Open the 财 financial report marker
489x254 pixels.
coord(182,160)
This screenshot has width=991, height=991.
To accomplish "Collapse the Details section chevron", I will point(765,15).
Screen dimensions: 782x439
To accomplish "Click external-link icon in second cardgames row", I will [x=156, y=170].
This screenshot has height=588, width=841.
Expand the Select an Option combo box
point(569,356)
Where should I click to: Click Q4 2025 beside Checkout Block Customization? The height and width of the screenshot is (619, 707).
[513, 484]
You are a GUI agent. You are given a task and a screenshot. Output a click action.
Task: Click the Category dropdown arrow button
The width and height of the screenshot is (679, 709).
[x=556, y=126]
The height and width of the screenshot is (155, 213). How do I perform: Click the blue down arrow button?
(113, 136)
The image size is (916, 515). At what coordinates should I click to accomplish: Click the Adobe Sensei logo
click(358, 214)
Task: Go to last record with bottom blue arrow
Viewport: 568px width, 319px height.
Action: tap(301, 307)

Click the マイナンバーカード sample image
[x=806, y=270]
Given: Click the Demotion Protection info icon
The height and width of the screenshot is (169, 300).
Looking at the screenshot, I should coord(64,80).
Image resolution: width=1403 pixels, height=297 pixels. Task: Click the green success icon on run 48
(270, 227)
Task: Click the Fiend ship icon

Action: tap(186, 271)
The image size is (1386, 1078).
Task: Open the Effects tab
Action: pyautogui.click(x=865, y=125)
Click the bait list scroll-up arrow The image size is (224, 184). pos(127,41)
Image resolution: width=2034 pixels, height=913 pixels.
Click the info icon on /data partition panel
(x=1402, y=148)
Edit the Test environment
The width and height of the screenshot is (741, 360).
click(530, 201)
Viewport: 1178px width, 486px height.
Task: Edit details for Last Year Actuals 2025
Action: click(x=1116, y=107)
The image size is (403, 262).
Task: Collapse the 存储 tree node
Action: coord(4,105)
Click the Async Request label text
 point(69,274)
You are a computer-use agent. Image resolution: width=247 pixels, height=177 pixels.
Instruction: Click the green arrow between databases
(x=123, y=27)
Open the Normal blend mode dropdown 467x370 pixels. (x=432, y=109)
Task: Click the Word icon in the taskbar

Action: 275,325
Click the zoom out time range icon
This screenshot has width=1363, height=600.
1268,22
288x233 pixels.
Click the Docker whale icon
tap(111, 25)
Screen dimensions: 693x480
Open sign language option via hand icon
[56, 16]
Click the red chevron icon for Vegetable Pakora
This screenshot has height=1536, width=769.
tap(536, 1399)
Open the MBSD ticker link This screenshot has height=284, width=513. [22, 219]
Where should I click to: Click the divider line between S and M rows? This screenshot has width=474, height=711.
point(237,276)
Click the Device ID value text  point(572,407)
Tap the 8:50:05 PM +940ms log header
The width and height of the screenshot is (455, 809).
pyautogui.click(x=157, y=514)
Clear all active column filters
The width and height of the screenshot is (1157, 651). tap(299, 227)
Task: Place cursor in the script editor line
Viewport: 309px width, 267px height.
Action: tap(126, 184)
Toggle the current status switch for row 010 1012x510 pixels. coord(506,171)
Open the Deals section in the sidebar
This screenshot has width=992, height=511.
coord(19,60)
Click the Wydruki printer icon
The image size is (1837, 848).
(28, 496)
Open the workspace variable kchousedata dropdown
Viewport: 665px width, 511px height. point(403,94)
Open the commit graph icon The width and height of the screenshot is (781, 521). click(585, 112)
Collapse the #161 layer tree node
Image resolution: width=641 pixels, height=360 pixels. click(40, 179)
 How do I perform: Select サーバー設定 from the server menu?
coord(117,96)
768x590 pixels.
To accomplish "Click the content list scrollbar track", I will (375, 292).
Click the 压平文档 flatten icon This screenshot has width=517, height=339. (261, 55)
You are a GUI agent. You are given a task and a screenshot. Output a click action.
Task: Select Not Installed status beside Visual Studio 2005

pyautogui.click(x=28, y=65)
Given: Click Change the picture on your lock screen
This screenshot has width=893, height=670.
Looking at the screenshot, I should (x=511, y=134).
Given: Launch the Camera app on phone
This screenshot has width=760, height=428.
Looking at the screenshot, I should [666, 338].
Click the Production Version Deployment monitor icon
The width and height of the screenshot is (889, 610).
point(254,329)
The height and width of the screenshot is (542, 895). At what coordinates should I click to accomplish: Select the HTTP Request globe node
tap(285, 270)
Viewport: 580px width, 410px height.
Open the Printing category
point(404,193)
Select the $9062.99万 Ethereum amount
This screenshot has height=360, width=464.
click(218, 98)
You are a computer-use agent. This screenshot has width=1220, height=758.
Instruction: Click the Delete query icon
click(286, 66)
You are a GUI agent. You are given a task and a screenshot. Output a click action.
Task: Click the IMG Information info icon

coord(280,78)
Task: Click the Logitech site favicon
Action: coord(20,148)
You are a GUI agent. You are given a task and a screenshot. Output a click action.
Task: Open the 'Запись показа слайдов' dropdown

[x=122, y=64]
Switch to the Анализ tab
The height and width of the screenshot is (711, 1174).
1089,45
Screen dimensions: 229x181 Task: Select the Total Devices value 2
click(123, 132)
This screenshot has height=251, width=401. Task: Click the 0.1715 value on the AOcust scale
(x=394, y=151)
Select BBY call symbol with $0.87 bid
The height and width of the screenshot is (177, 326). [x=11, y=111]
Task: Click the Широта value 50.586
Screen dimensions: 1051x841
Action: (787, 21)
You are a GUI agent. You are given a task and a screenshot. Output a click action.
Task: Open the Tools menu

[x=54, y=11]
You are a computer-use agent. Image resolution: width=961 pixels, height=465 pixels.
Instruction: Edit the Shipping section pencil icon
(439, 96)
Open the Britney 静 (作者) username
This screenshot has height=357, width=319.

■ ■ ■ ■ ■ ■ ■

Reproduce all of the records above, word for word and line for line.

Open the 财 financial report marker
489x254 pixels.
coord(182,160)
This screenshot has width=991, height=991.
To accomplish "Collapse the Details section chevron", I will point(765,15).
Screen dimensions: 782x439
To accomplish "Click external-link icon in second cardgames row", I will [x=156, y=170].
This screenshot has height=588, width=841.
Expand the Select an Option combo box
point(569,356)
Where should I click to: Click Q4 2025 beside Checkout Block Customization? The height and width of the screenshot is (619, 707).
[513, 484]
You are a GUI agent. You are given a task and a screenshot. Output a click action.
Task: Click the Category dropdown arrow button
The width and height of the screenshot is (679, 709).
[x=556, y=126]
The height and width of the screenshot is (155, 213). How do I perform: Click the blue down arrow button?
(113, 136)
The image size is (916, 515). At what coordinates should I click to accomplish: Click the Adobe Sensei logo
click(358, 214)
Task: Go to last record with bottom blue arrow
Viewport: 568px width, 319px height.
Action: tap(301, 307)

Click the マイナンバーカード sample image
[x=806, y=270]
Given: Click the Demotion Protection info icon
The height and width of the screenshot is (169, 300).
Looking at the screenshot, I should coord(64,80).
Image resolution: width=1403 pixels, height=297 pixels. Task: Click the green success icon on run 48
(270, 227)
Task: Click the Fiend ship icon

Action: tap(186, 271)
The image size is (1386, 1078).
Task: Open the Effects tab
Action: pyautogui.click(x=865, y=125)
Click the bait list scroll-up arrow The image size is (224, 184). pos(127,41)
Image resolution: width=2034 pixels, height=913 pixels.
Click the info icon on /data partition panel
(x=1402, y=148)
Edit the Test environment
The width and height of the screenshot is (741, 360).
click(530, 201)
Viewport: 1178px width, 486px height.
Task: Edit details for Last Year Actuals 2025
Action: click(x=1116, y=107)
The image size is (403, 262).
Task: Collapse the 存储 tree node
Action: coord(4,105)
Click the Async Request label text
 point(69,274)
You are a computer-use agent. Image resolution: width=247 pixels, height=177 pixels.
Instruction: Click the green arrow between databases
(x=123, y=27)
Open the Normal blend mode dropdown 467x370 pixels. (x=432, y=109)
Task: Click the Word icon in the taskbar

Action: 275,325
Click the zoom out time range icon
This screenshot has width=1363, height=600.
1268,22
288x233 pixels.
Click the Docker whale icon
tap(111, 25)
Screen dimensions: 693x480
Open sign language option via hand icon
[56, 16]
Click the red chevron icon for Vegetable Pakora
This screenshot has height=1536, width=769.
tap(536, 1399)
Open the MBSD ticker link This screenshot has height=284, width=513. [22, 219]
Where should I click to: Click the divider line between S and M rows? This screenshot has width=474, height=711.
point(237,276)
Click the Device ID value text  point(572,407)
Tap the 8:50:05 PM +940ms log header
The width and height of the screenshot is (455, 809).
pyautogui.click(x=157, y=514)
Clear all active column filters
The width and height of the screenshot is (1157, 651). tap(299, 227)
Task: Place cursor in the script editor line
Viewport: 309px width, 267px height.
Action: tap(126, 184)
Toggle the current status switch for row 010 1012x510 pixels. coord(506,171)
Open the Deals section in the sidebar
This screenshot has width=992, height=511.
coord(19,60)
Click the Wydruki printer icon
The image size is (1837, 848).
(28, 496)
Open the workspace variable kchousedata dropdown
Viewport: 665px width, 511px height. point(403,94)
Open the commit graph icon The width and height of the screenshot is (781, 521). click(585, 112)
Collapse the #161 layer tree node
Image resolution: width=641 pixels, height=360 pixels. click(40, 179)
 How do I perform: Select サーバー設定 from the server menu?
coord(117,96)
768x590 pixels.
To accomplish "Click the content list scrollbar track", I will (375, 292).
Click the 压平文档 flatten icon This screenshot has width=517, height=339. (261, 55)
You are a GUI agent. You are given a task and a screenshot. Output a click action.
Task: Select Not Installed status beside Visual Studio 2005

pyautogui.click(x=28, y=65)
Given: Click Change the picture on your lock screen
This screenshot has width=893, height=670.
Looking at the screenshot, I should (x=511, y=134).
Given: Launch the Camera app on phone
This screenshot has width=760, height=428.
Looking at the screenshot, I should [666, 338].
Click the Production Version Deployment monitor icon
The width and height of the screenshot is (889, 610).
point(254,329)
The height and width of the screenshot is (542, 895). At what coordinates should I click to accomplish: Select the HTTP Request globe node
tap(285, 270)
Viewport: 580px width, 410px height.
Open the Printing category
point(404,193)
Select the $9062.99万 Ethereum amount
This screenshot has height=360, width=464.
click(218, 98)
You are a computer-use agent. This screenshot has width=1220, height=758.
Instruction: Click the Delete query icon
click(286, 66)
You are a GUI agent. You are given a task and a screenshot. Output a click action.
Task: Click the IMG Information info icon

coord(280,78)
Task: Click the Logitech site favicon
Action: coord(20,148)
You are a GUI agent. You are given a task and a screenshot. Output a click action.
Task: Open the 'Запись показа слайдов' dropdown

[x=122, y=64]
Switch to the Анализ tab
The height and width of the screenshot is (711, 1174).
1089,45
Screen dimensions: 229x181 Task: Select the Total Devices value 2
click(123, 132)
This screenshot has height=251, width=401. Task: Click the 0.1715 value on the AOcust scale
(x=394, y=151)
Select BBY call symbol with $0.87 bid
The height and width of the screenshot is (177, 326). [x=11, y=111]
Task: Click the Широта value 50.586
Screen dimensions: 1051x841
Action: (787, 21)
You are a GUI agent. You are given a task and a screenshot. Output a click action.
Task: Open the Tools menu

[x=54, y=11]
You are a computer-use agent. Image resolution: width=961 pixels, height=465 pixels.
Instruction: Edit the Shipping section pencil icon
(439, 96)
Open the Britney 静 (作者) username
This screenshot has height=357, width=319.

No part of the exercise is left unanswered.